Interface element records:
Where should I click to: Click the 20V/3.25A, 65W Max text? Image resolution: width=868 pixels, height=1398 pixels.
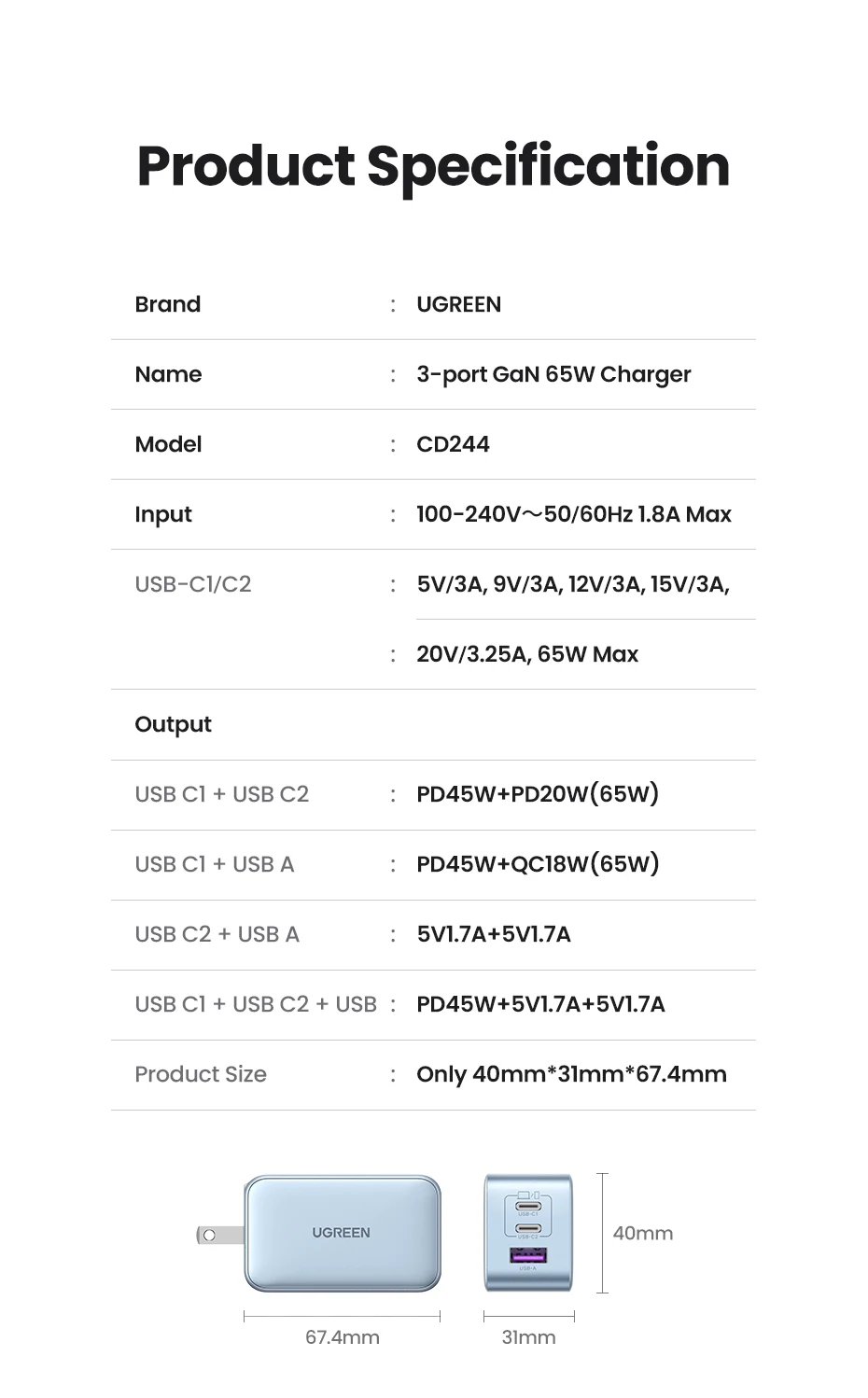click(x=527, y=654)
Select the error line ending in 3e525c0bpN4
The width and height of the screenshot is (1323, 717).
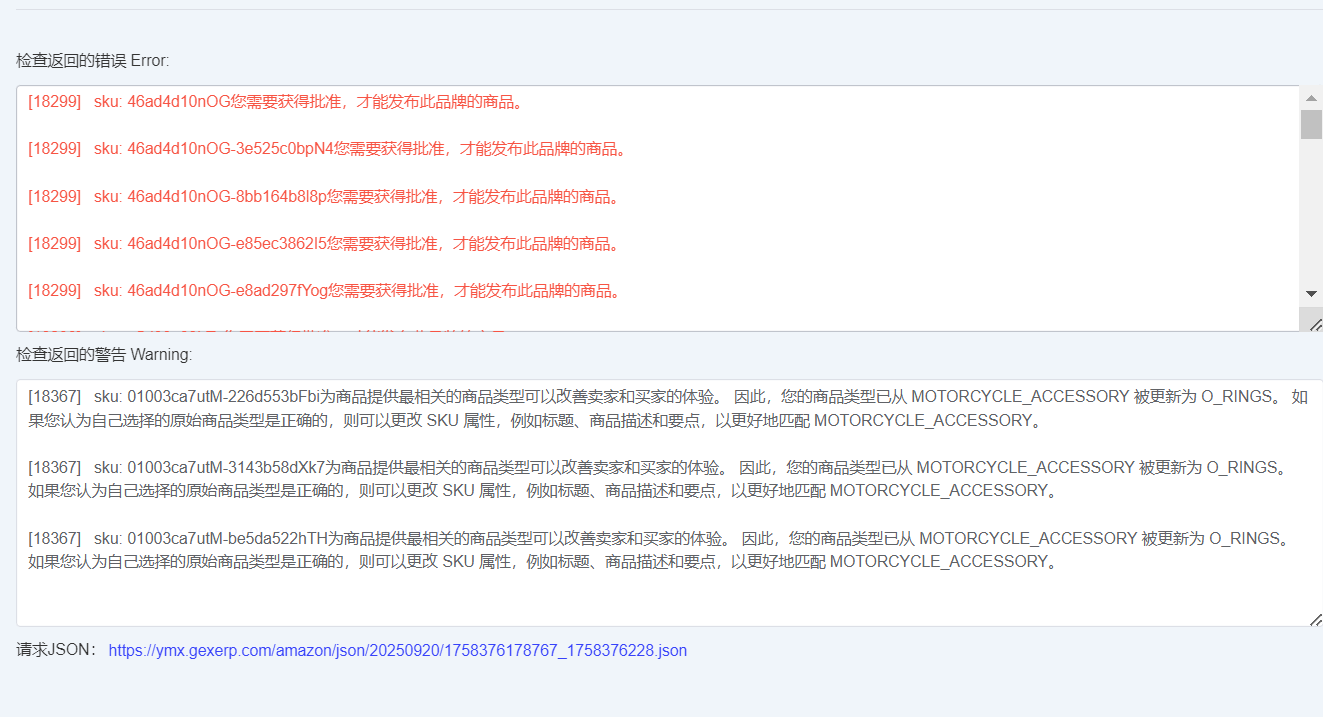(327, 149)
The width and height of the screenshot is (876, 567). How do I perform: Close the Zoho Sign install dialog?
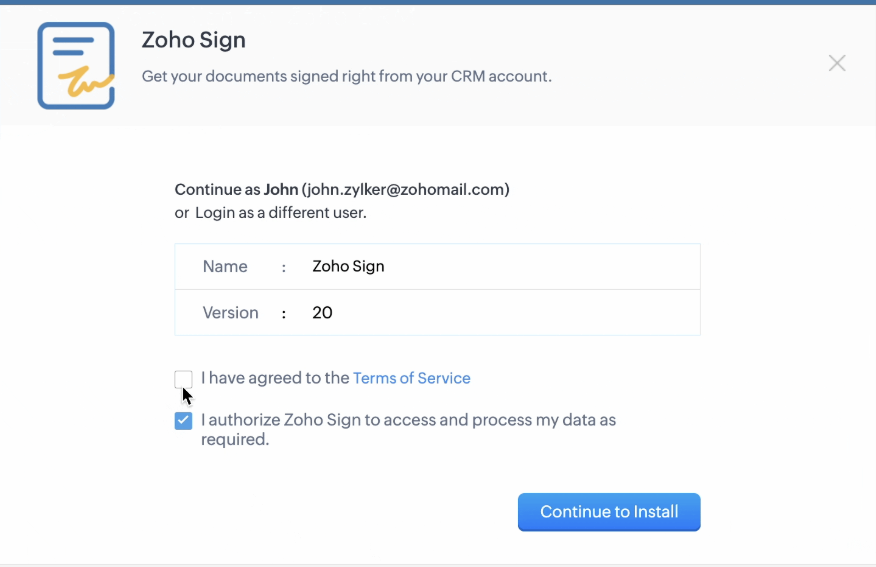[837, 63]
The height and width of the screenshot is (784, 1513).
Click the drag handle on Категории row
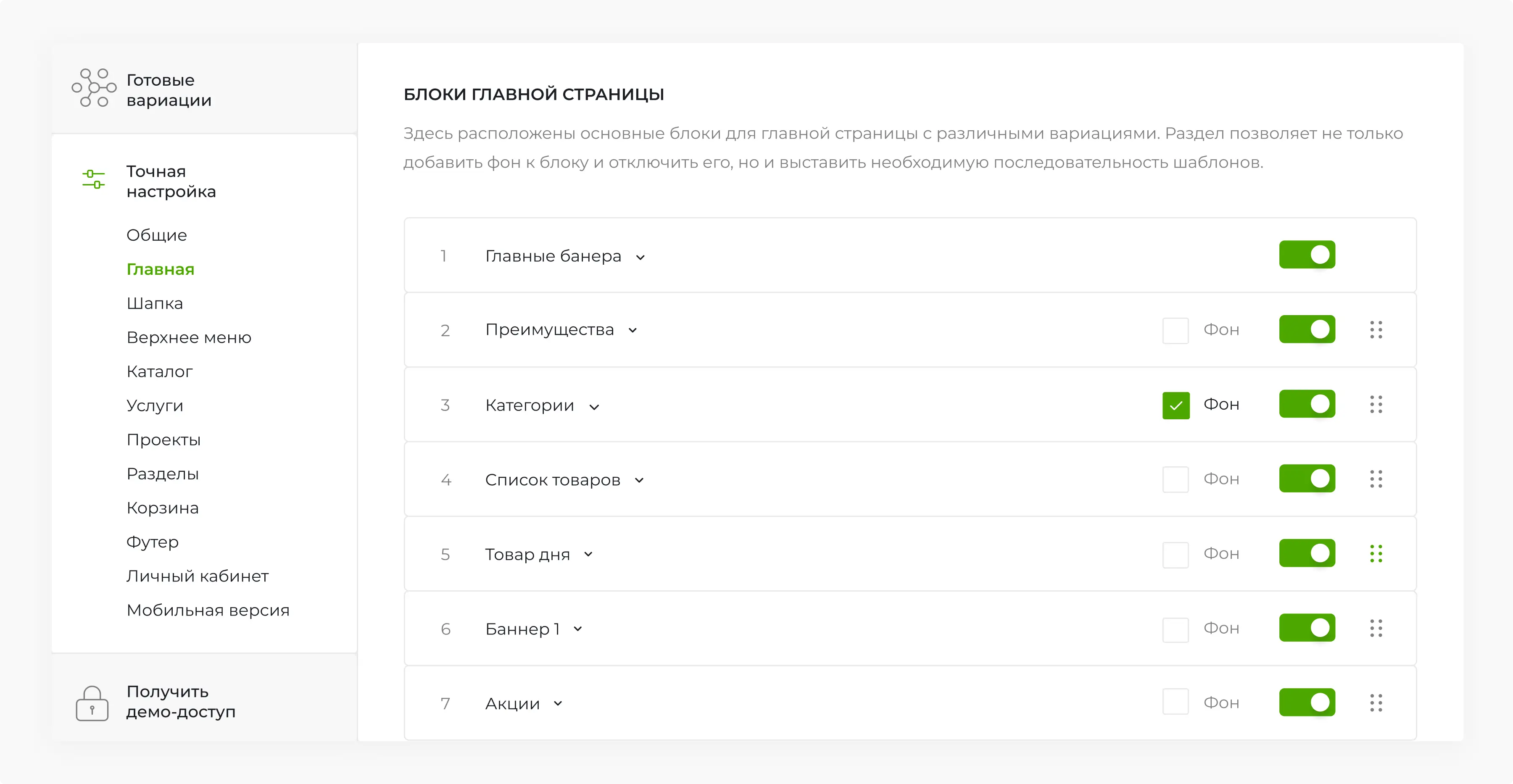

**Work instructions:** Reproduce every record above, requests included, with each answer coordinate multiplied by 1.75 and rounded to a whole number, halves rounding up; numbers inside the requests stay unchanged. Omit the pictures from your answer.

**Task result:**
Where should I click to: Click the 20V/3.25A, 65W Max text? Image resolution: width=868 pixels, height=1398 pixels.
click(x=922, y=1145)
Select the error line ending in 3e525c0bpN4
The width and height of the screenshot is (1323, 717).
(572, 261)
The width and height of the screenshot is (876, 567). How do I perform: Close the Zoho Sign install dialog?
[1465, 110]
The height and width of the screenshot is (784, 1513).
Click the drag handle on Категории row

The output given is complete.